Low Buy

At the start of this year, I decided to take up the “No Buy Year Challenge” that got popular on YouTube around New Years. More specifically I went for the “Low Buy” variant.

If you’re not familiar, the challenge is to go a whole year without buying anything, outside of a few predetermined exceptions like food and toiletries. I found out about the idea from this video by Grace Nevitt, but there are a ton of other videos out there.

The Low Buy variant is a less extreme version, with a significantly larger exception list.

I’m now 4 months in. I’ve been moderately successful in my stated goals. I’m giving up.

I wanted to do a break down of what my goals were, how it went, and why I’m dropping the challenge.



And no I haven’t bought that squat rack yet.


So my goals initially were to spend less, finally start selling stuff on eBay, and get more use out of what I already have. I also hoped to make more things.

I think I have largely succeeded, which is part of why I’m dropping the challenge.

How It Went

Well, the first thing you may have noticed is that my exceptions list is quite large. I really was doing the challenge on easy mode. I’m very lucky to have a good job and healthy finances. So this wasn’t really a problem.

Early on I ended up trying to avoid new items, even if they fell under the exceptions list, which made the challenge quite a bit harder. This hadn’t been my intention when I drew up the plan, but I got a sort of mental block on this point. More on this in a bit.

I was able to get more use out of what I already have. I returned to my PS2, Dreamcast, and Sega Genesis libraries for gaming. My girlfriend and I watched quite a few movies from our VHS and DVD collection. This was a nice win. I also started using the library again.

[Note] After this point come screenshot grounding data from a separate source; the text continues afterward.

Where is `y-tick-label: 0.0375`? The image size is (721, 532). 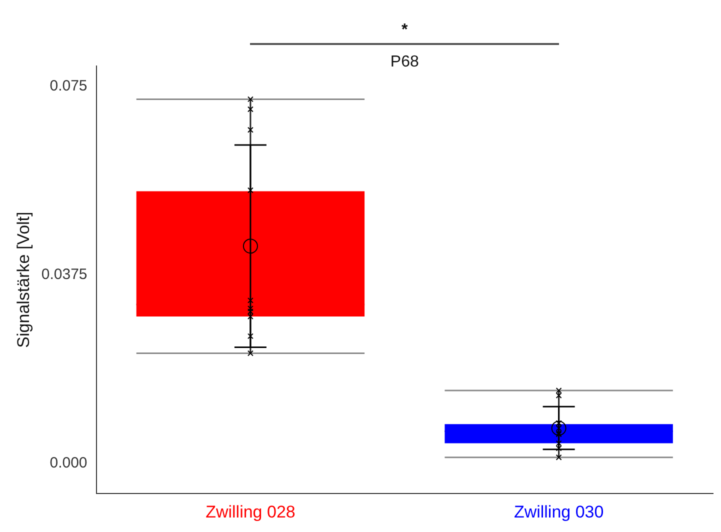
y-tick-label: 0.0375 is located at coordinates (64, 274).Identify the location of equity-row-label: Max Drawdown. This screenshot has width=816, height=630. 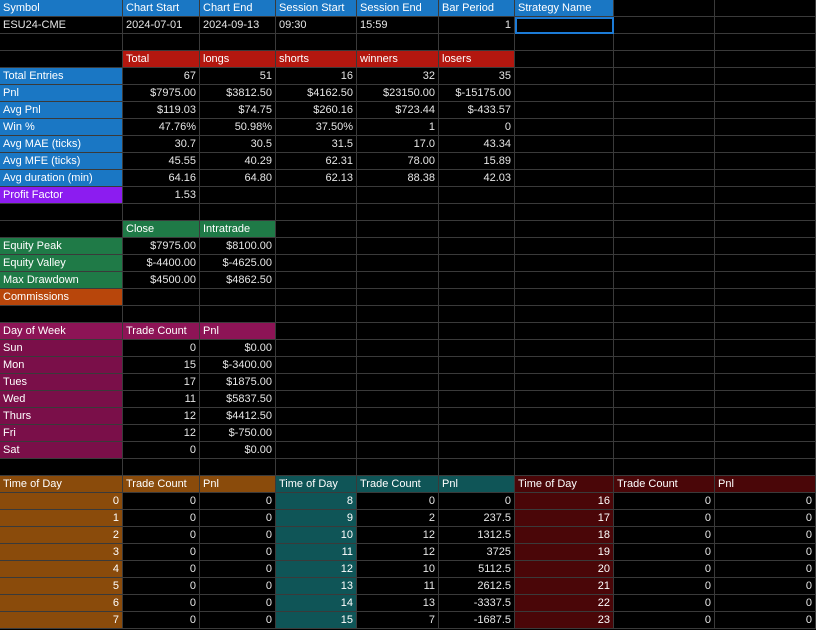
(62, 280).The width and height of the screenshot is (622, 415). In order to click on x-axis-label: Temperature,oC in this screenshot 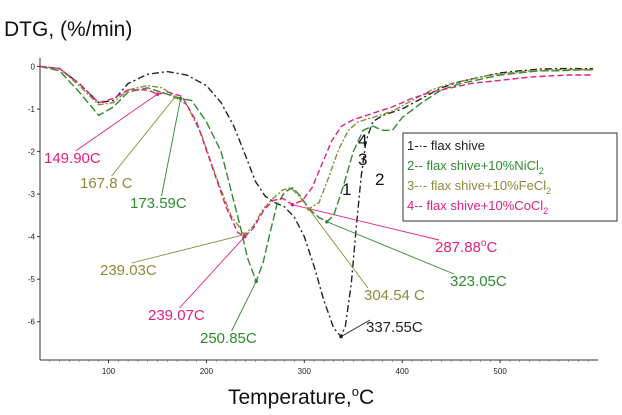, I will do `click(301, 397)`.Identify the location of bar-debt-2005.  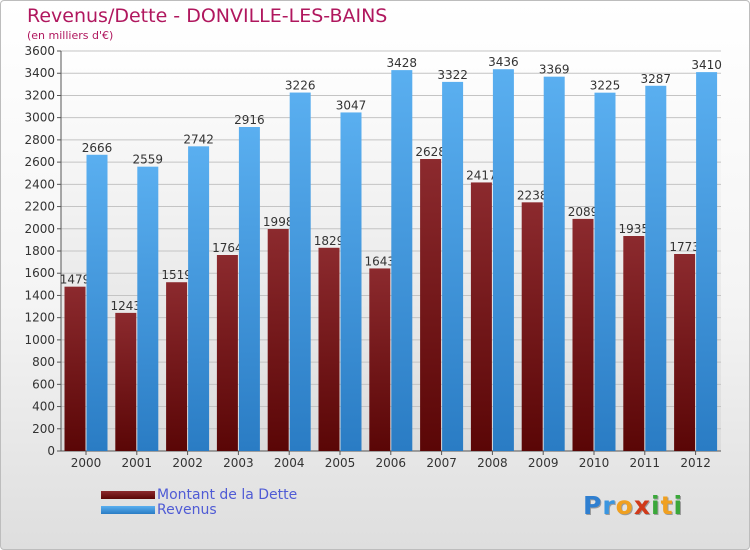
(329, 349).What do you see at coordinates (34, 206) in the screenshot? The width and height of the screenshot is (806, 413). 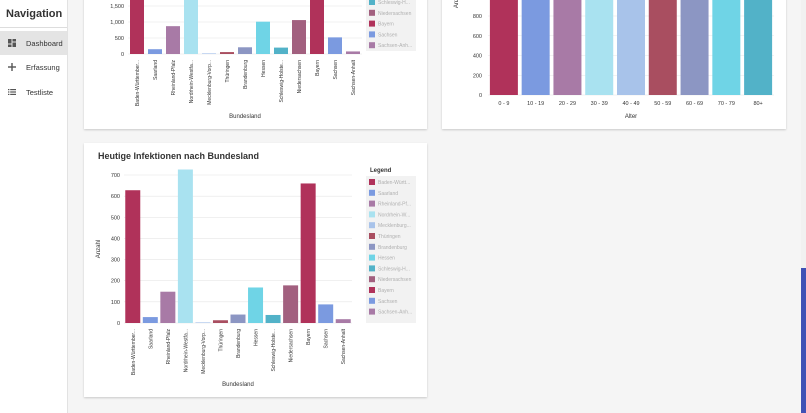 I see `sidebar: Navigation Dashboard Erfassung Testliste` at bounding box center [34, 206].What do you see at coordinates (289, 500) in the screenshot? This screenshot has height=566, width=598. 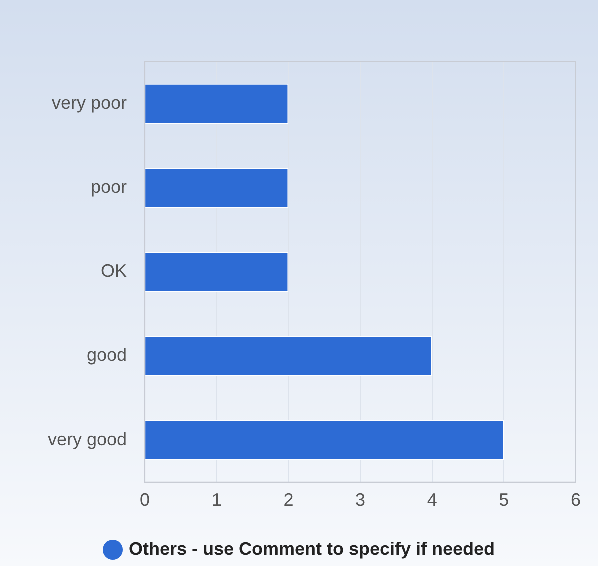 I see `x-tick-label: 2` at bounding box center [289, 500].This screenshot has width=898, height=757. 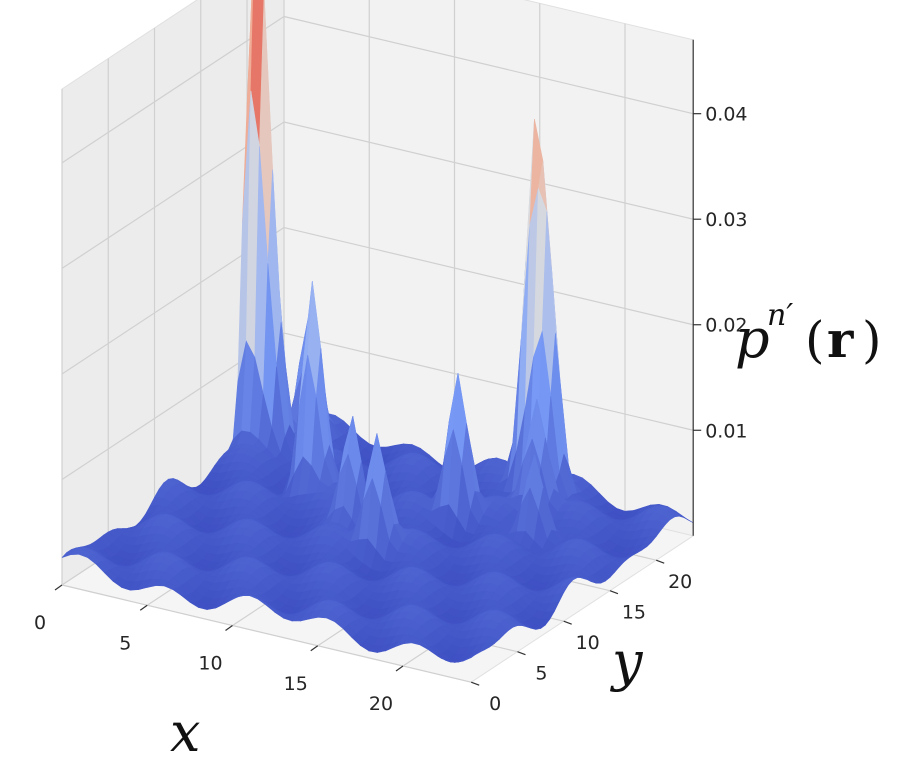 I want to click on y-tick-label: 0, so click(x=495, y=704).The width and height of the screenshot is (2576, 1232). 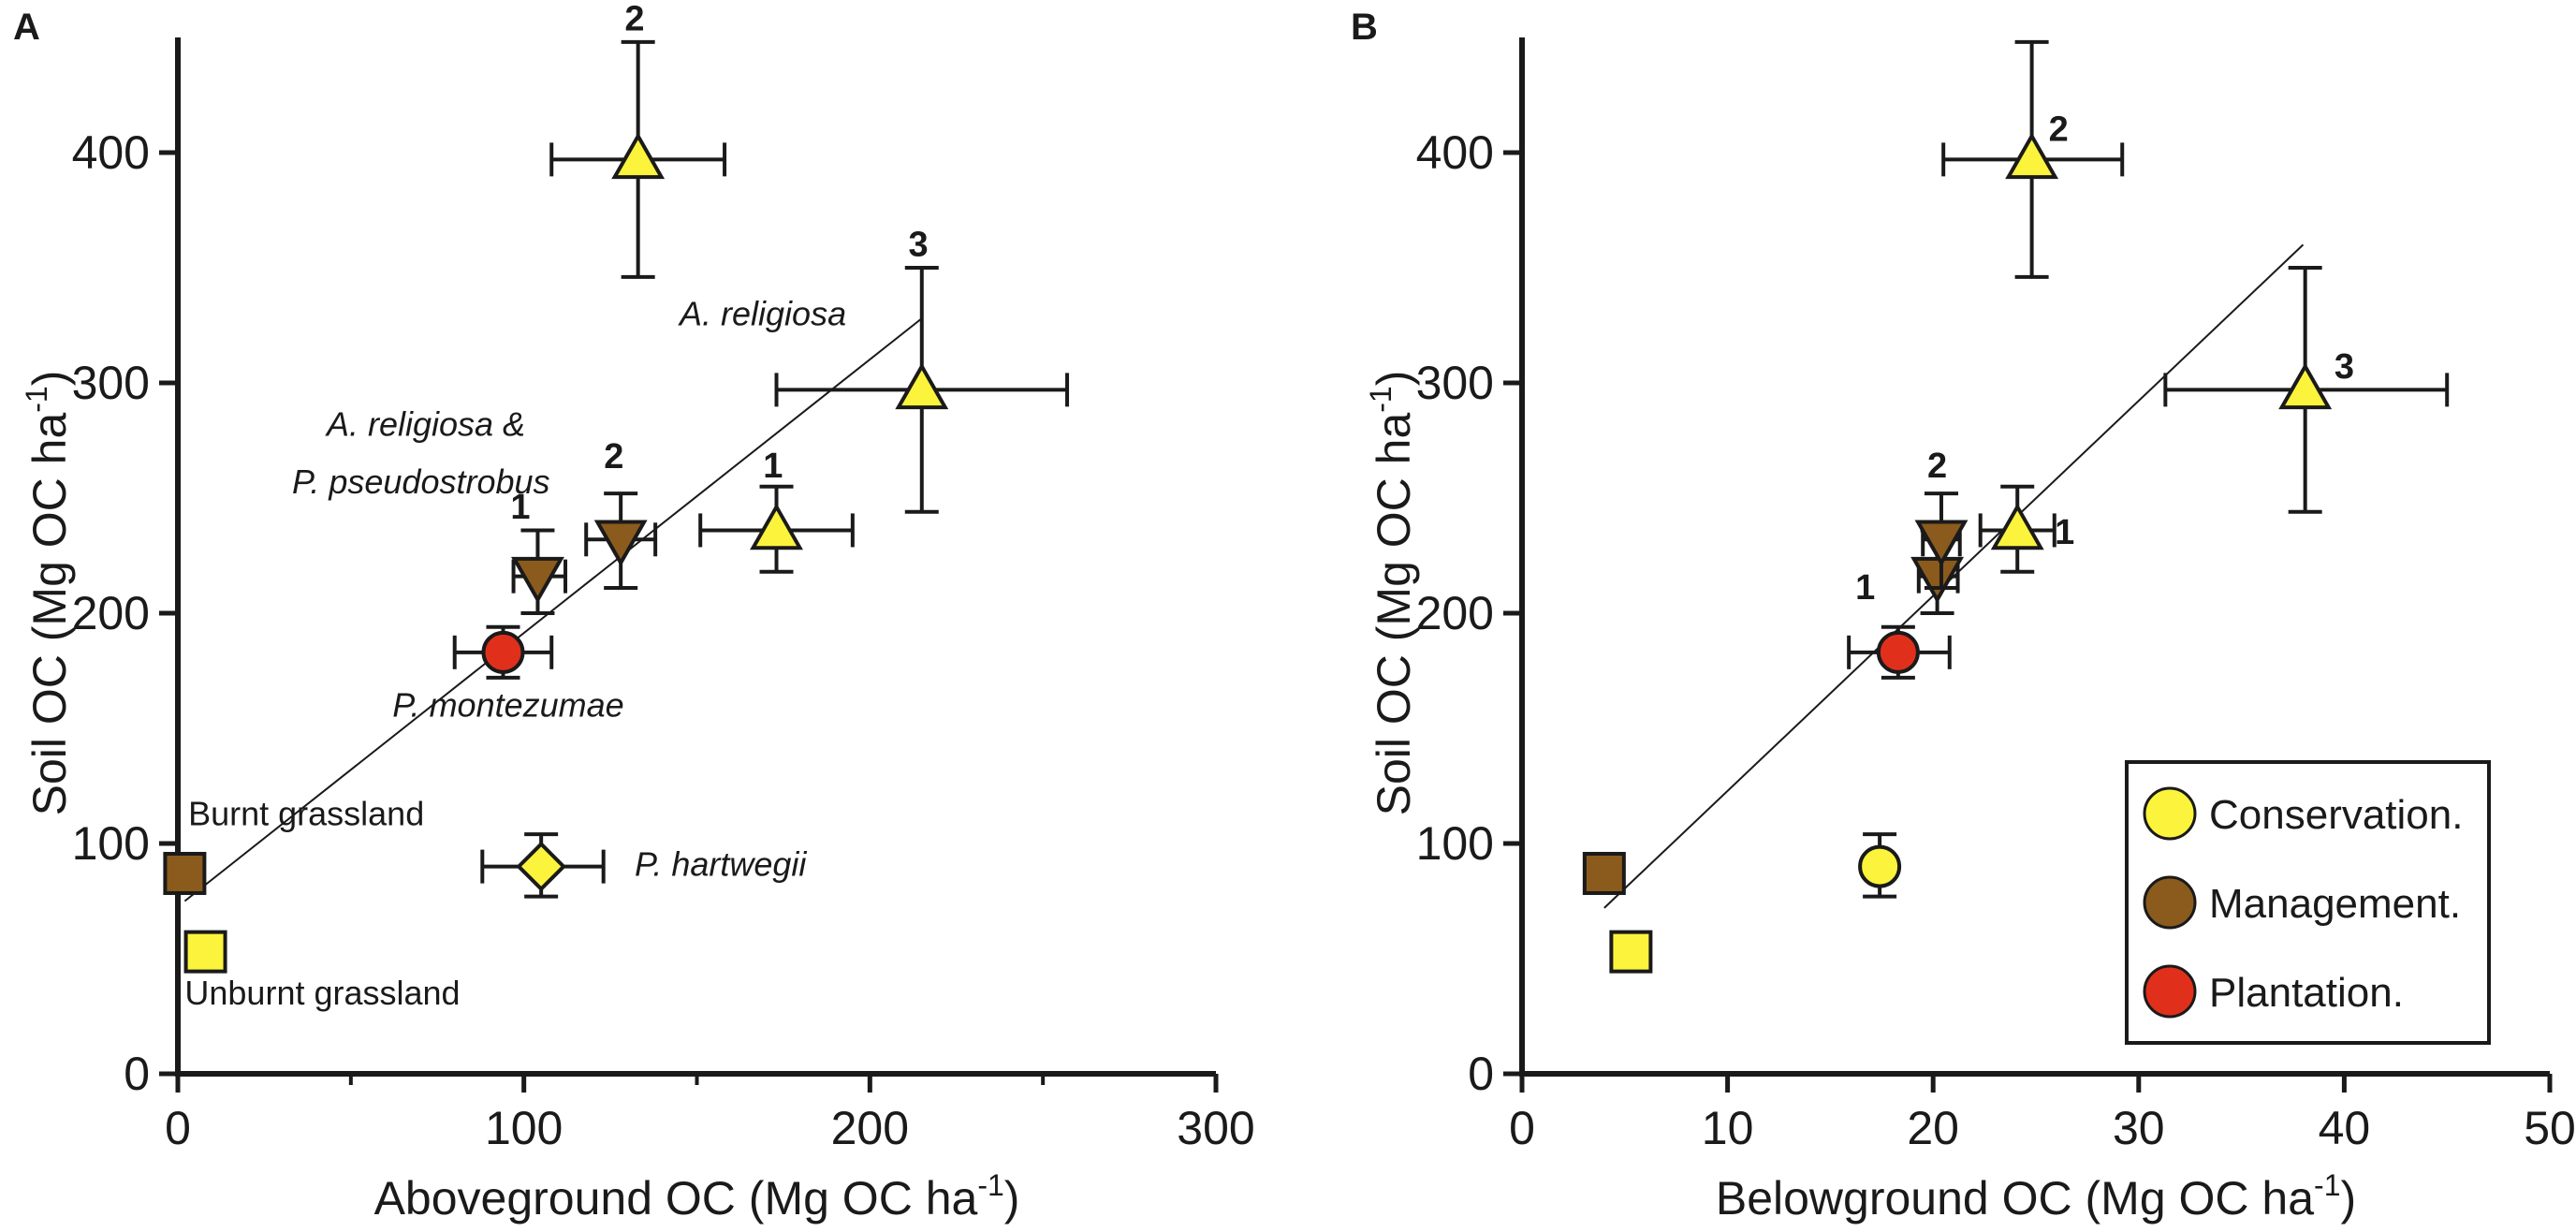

My biggest success from this entire project was that I finally started selling stuff on eBay. I had built up a large pile of stuff I wanted to get rid of over many years, but eBay selling just seemed daunting. It was not smooth sailing, and my anxiety definitely took over at times, but I ultimately prevailed. I got a nice influx of fun-money, and, on top of that, I cleared a ton of space in the house.

The goal of spending less didn’t go so well. I had a number of medical issues come up so any money I might have saved went there. But, even ignoring that, I still bought kind of a lot of stuff, and the truth is that I was already pretty close to following these rules before I started the challenge.

Unforeseen Consequences

One thing I didn’t anticipate is how much doing the challenge would make me think about the stuff I couldn’t buy. Like I said, I was already loosely following a lot of these rules before. But it actually became harder to do so now that I had written them down. I thought a lot more about not buying stuff, which is just another way to think about buying stuff.

Another problem I encountered was that the challenge added to my stress and guilt in unexpected ways. I mentioned earlier that I got a mental block around some of my exceptions. I avoided making purchases I had specifically intended to allow, or felt bad when I did make them. I ended up spending a lot of the challenge feeling guilty and overthinking every little purchase, even after it was complete. And ultimately this is the primary reason that I’m quitting.

Unforeseen Circumstances

A big hindrance to the project was my rapid realization that advertisement, microtransaction, and subscription based entertainment solutions are failing me (and, it seems, everyone else). Subscription fees were not something I included in the challenge - because, for me, the challenge was primarily about stuff not money. However physical media, like games, music, and DVDs, was part of the challenge.

I may write about this more later, but for now I will say that I’ve bought more DVDs this year than I’ve purchased in the last decade. That wasn’t hard to do, as before the number was “practically none,” and this year I picked up a lot of used DVDs for very cheap - entirely funded by my eBay and Craigslist sales.


If it wasn’t for this new fixation on physical media, and the increasing failures of subscription media services, I would have been incredibly successful in this challenge. Instead I’m ending on kind of an ambivalent partial success. I learned how to use eBay and gained back a lot of space in my house, but I didn’t really save much money.

I would encourage anyone who is interested in being more intentional about their purchases to give this challenge a try. Just don’t take it as seriously as I did.

I also want to be clear that I understand that it is a privilege to be able to do this voluntarily rather than out of necessity. I am extremely lucky to be in the situation I’m in. But I also want to stress that our culture pushes people of all income levels to spend beyond their means, and that can be very destructive for even very affluent people. This challenge is a good way to reset.